## Your task
Among the records that follow, find the line with "1120x1080 pixels." and the line with "Task: Uncheck the amazing". Set down those lines and all lines between them exactly, without adding anything.

## Records supplied
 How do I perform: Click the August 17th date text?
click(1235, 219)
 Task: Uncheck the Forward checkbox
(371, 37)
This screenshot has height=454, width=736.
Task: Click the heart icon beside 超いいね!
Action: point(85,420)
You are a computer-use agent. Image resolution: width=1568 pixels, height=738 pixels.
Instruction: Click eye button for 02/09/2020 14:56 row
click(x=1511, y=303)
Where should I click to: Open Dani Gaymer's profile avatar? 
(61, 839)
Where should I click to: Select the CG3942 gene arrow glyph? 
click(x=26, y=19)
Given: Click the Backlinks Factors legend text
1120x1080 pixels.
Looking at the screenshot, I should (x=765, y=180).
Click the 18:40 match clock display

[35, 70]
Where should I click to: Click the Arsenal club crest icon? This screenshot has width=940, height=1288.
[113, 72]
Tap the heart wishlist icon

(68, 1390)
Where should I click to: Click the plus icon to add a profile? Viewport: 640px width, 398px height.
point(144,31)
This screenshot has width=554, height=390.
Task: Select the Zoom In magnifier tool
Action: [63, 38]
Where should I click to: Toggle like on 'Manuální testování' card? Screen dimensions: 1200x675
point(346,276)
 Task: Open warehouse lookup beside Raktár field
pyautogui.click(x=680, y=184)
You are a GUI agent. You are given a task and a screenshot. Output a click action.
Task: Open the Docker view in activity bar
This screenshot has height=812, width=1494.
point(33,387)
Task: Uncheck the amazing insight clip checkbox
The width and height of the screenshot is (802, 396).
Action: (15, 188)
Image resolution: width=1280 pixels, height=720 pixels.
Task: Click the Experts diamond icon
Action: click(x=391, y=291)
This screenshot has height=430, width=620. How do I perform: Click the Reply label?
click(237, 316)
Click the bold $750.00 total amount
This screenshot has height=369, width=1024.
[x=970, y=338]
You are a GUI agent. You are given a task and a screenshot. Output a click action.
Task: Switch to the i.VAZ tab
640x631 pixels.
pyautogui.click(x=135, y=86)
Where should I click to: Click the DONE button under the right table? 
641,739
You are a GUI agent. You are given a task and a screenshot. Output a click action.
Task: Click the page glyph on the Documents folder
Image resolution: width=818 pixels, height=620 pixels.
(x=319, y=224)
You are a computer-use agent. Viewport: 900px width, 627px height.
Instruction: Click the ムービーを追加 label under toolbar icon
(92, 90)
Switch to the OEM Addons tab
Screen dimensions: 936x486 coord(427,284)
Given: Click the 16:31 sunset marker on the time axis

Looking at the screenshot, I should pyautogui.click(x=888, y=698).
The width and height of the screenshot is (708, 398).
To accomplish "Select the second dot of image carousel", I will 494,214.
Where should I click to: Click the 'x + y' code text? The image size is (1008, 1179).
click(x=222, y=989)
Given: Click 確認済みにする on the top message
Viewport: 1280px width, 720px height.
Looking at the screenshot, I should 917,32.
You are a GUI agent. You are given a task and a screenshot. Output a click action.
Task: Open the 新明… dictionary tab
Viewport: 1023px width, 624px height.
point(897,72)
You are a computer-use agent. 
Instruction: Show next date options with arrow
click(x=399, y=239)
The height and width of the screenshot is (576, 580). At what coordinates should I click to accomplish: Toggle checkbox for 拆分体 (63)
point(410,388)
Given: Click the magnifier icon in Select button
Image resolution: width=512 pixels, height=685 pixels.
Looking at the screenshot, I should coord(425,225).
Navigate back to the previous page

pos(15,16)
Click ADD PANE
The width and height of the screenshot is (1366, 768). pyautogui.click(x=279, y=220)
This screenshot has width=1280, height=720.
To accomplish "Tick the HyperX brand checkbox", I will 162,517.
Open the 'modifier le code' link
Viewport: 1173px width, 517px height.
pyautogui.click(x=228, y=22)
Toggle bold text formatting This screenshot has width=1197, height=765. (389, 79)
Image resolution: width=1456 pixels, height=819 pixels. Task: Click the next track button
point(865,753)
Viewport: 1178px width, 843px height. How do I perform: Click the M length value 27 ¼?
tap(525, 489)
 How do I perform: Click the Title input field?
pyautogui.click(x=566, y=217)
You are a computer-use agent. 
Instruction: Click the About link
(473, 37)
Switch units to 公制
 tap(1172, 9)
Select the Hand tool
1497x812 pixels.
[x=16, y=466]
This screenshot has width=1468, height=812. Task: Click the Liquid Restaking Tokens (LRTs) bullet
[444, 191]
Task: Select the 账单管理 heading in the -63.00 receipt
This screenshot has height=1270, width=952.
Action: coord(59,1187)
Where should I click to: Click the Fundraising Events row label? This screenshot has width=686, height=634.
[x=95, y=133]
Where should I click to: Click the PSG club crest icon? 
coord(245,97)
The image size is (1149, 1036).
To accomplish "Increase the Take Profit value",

## Answer to this task
1120x1080 pixels.
Looking at the screenshot, I should (x=765, y=180).
Click the 18:40 match clock display

[35, 70]
Where should I click to: Click the Arsenal club crest icon? This screenshot has width=940, height=1288.
[113, 72]
Tap the heart wishlist icon

(68, 1390)
Where should I click to: Click the plus icon to add a profile? Viewport: 640px width, 398px height.
point(144,31)
This screenshot has width=554, height=390.
Task: Select the Zoom In magnifier tool
Action: [63, 38]
Where should I click to: Toggle like on 'Manuální testování' card? Screen dimensions: 1200x675
point(346,276)
 Task: Open warehouse lookup beside Raktár field
pyautogui.click(x=680, y=184)
You are a GUI agent. You are given a task and a screenshot. Output a click action.
Task: Open the Docker view in activity bar
This screenshot has height=812, width=1494.
point(33,387)
Task: Uncheck the amazing insight clip checkbox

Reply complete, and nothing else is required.